In the buildup to Christmas 2005, Amanda Berry’s mother bought presents as usual for her daughter. Louwana Miller had neither seen nor heard from Berry for over two years, but she remained hopeful that she would return to her in time to unwrap the gifts.
In fact, it would be seven more years before Berry and two other missing women, Gina DeJesus and Michelle Knight, would reappear, in a house a few miles from where all three disappeared, in Cleveland, Ohio.
Tragically, the reappearances came too late for Miller, who died in March 2006, apparently of a broken heart.

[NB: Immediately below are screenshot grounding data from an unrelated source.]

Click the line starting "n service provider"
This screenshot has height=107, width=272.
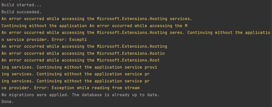[x=44, y=39]
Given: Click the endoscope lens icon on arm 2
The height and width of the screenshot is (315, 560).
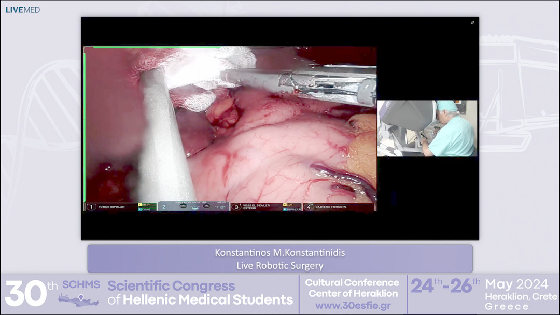Looking at the screenshot, I should tap(184, 206).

The story begins on April 21st, 2003, the day before Berry’s 17th birthday. She called her sister to say that she was getting a ride home after putting in a shift at Burger King, around 10 minutes’ drive from where she lived.
It would be over 10 years before Charles Ramsey, a neighbour of the house where she was being held captive, would hear her screams and free her. In the intervening years, her family suffered the absence of their loved one, and the misery of hopes being dashed as leads proved fruitless.
The first came shortly after her disappearance, when a man using her daughter’s phone called and told her: “I have Amanda. She’s fine and will be coming home in a couple of days.” But that led to nothing.
As time passed and no news emerged, the case was featured on the TV programme American's Most Wanted. In November 2004, Miller, who worked tirelessly to highlight her daughter's case, appeared on The Montel Williams Show.
The experience was a painful one for Miller, who was told by a supposed psychic on the show: “She’s not alive, honey.” Those words, Miller’s friends said, profoundly affected her. Nevertheless, Miller continued her search, holding a vigil march the following year on Berry’s birthday, during which people sang happy birthday to the absent teenager.
But in December 2005, Miller was taken to hospital with pancreatitis and other ailments. She died three months later of heart failure, at 44. Dona Brady, a city councillor who said she spent many hours with Miller, said: "She literally died of a broken heart."
There was further trauma for Berry's surviving family last summer when a prison inmate, Robert Wolford, told the authorities they would find her remains in a city lot in Cleveland. He was taken to the location, which was dug up, but no body was found. Wolford was subsequently sentenced to four and a half years in jail after admitting he had made up the claim.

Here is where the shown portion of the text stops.